- [Task statement]
Skipping all pictures, please restate word for word the lines from the one that contains "Viewport: 532px width, 399px" through the last line of the entries.

◆ ◆ ◆ ◆ ◆

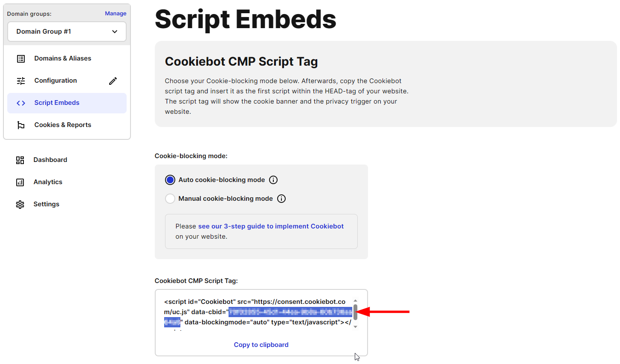This screenshot has width=620, height=364.
Task: Click the Cookies & Reports flag icon
Action: 21,125
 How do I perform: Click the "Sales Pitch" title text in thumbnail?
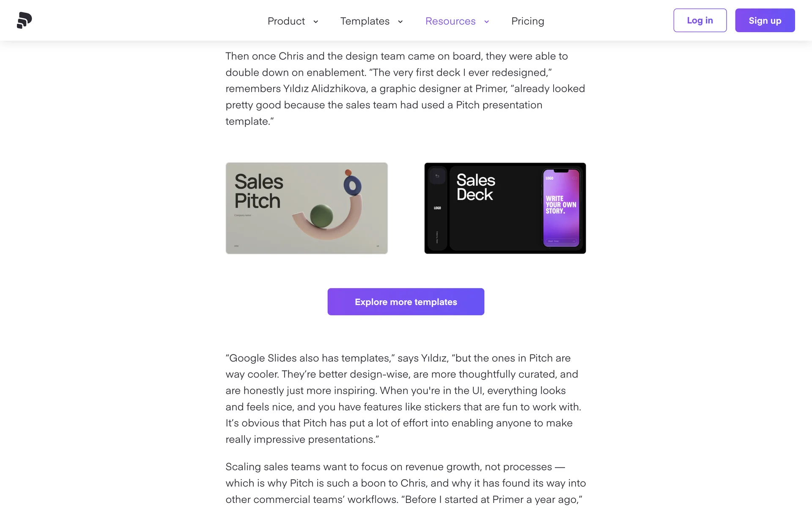(258, 191)
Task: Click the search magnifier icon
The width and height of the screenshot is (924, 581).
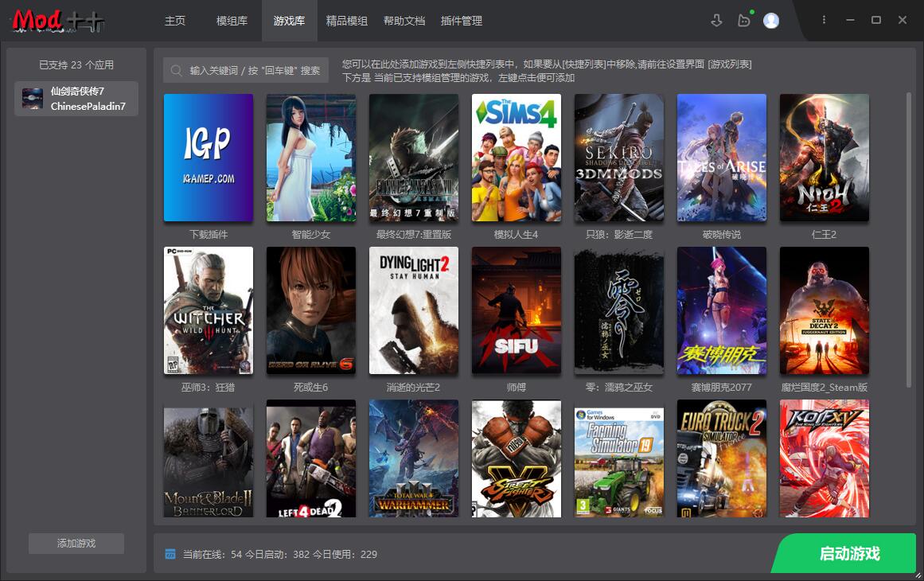Action: point(176,70)
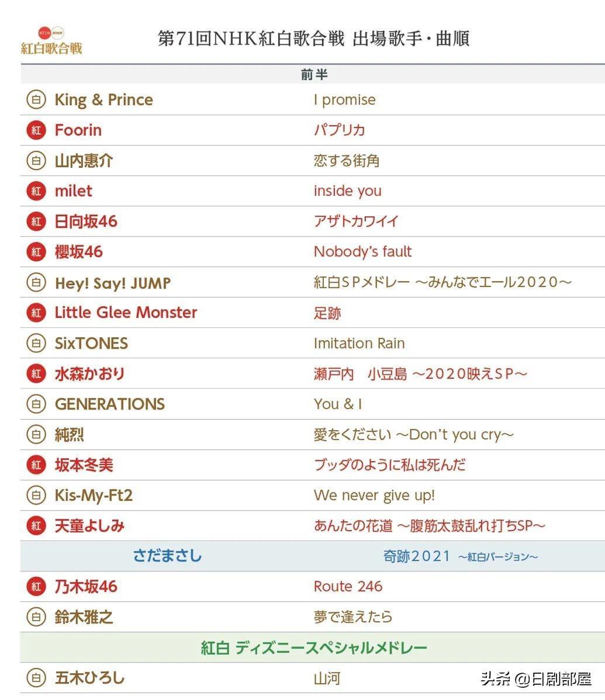This screenshot has height=700, width=605.
Task: Open the Hey! Say! JUMP artist name
Action: pos(113,283)
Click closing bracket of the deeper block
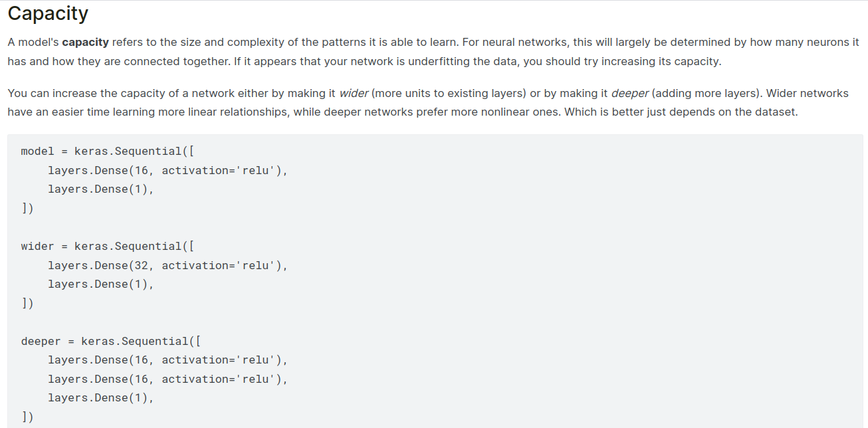Screen dimensions: 868x428 coord(27,417)
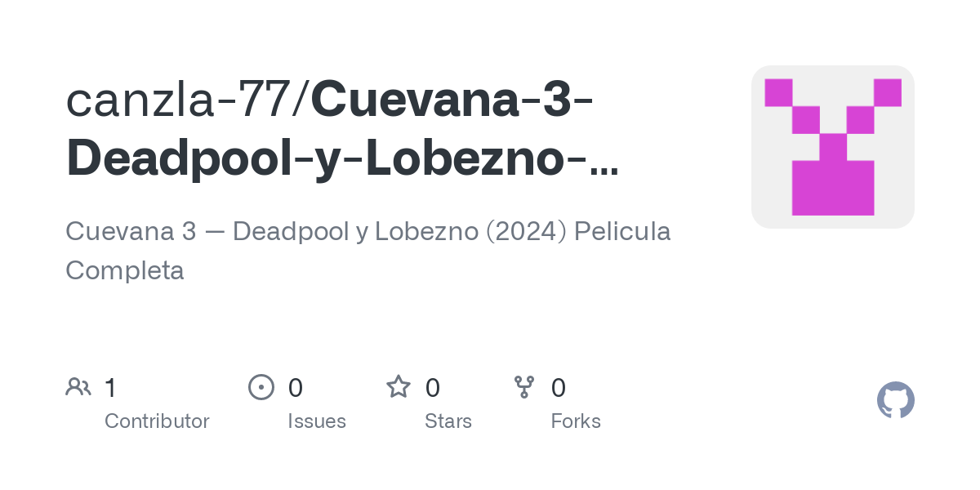Viewport: 980px width, 490px height.
Task: Open the Stars label
Action: [x=448, y=421]
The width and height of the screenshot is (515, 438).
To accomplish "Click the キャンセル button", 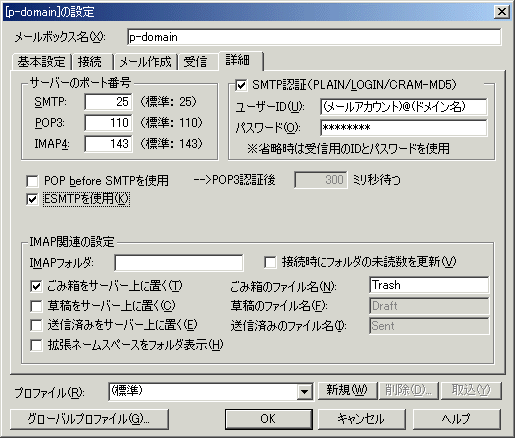I will coord(362,419).
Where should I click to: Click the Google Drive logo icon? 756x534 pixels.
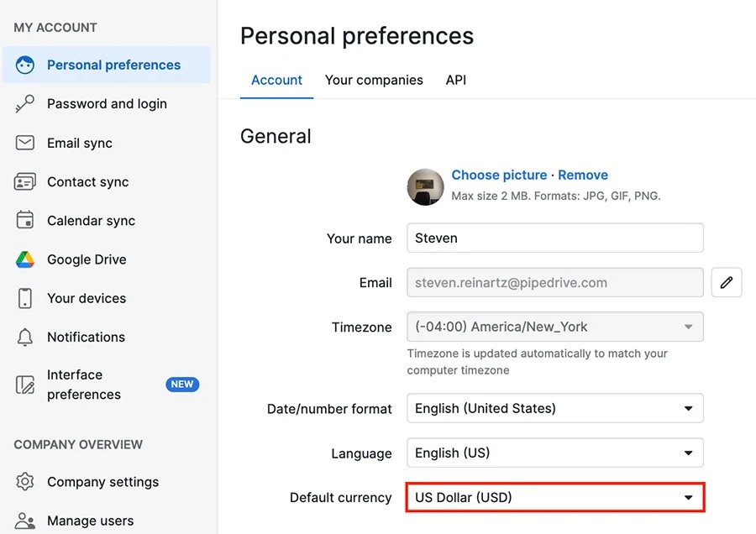[x=24, y=259]
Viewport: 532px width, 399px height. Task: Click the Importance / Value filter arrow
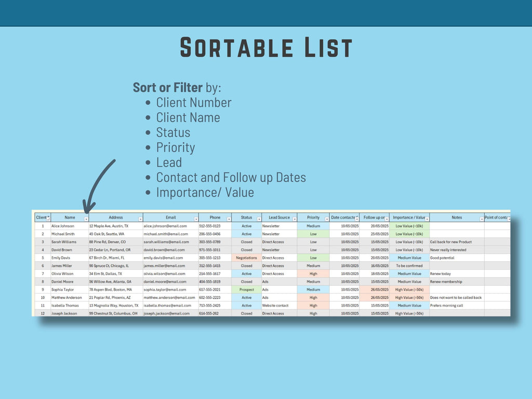pos(427,219)
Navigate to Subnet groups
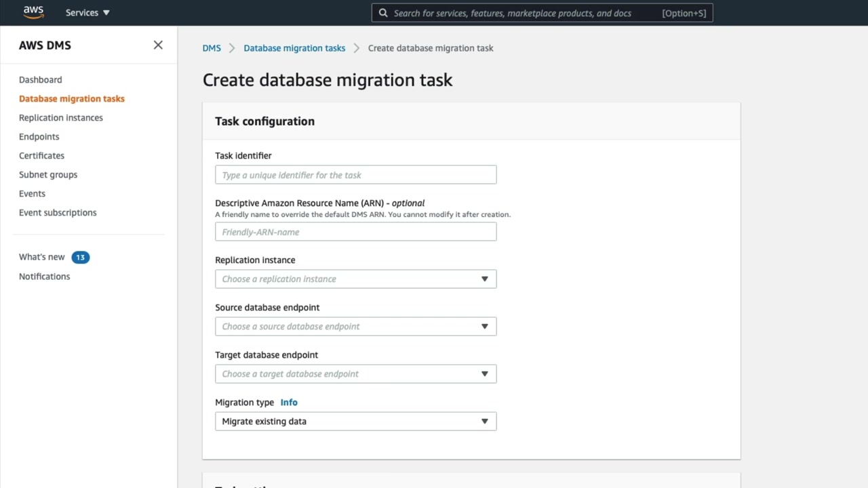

◆ ◆ ◆ ◆ ◆

- [Task result]
Viewport: 532px width, 399px height. Task: Click the Importance / Value filter arrow
pos(427,219)
Navigate to Subnet groups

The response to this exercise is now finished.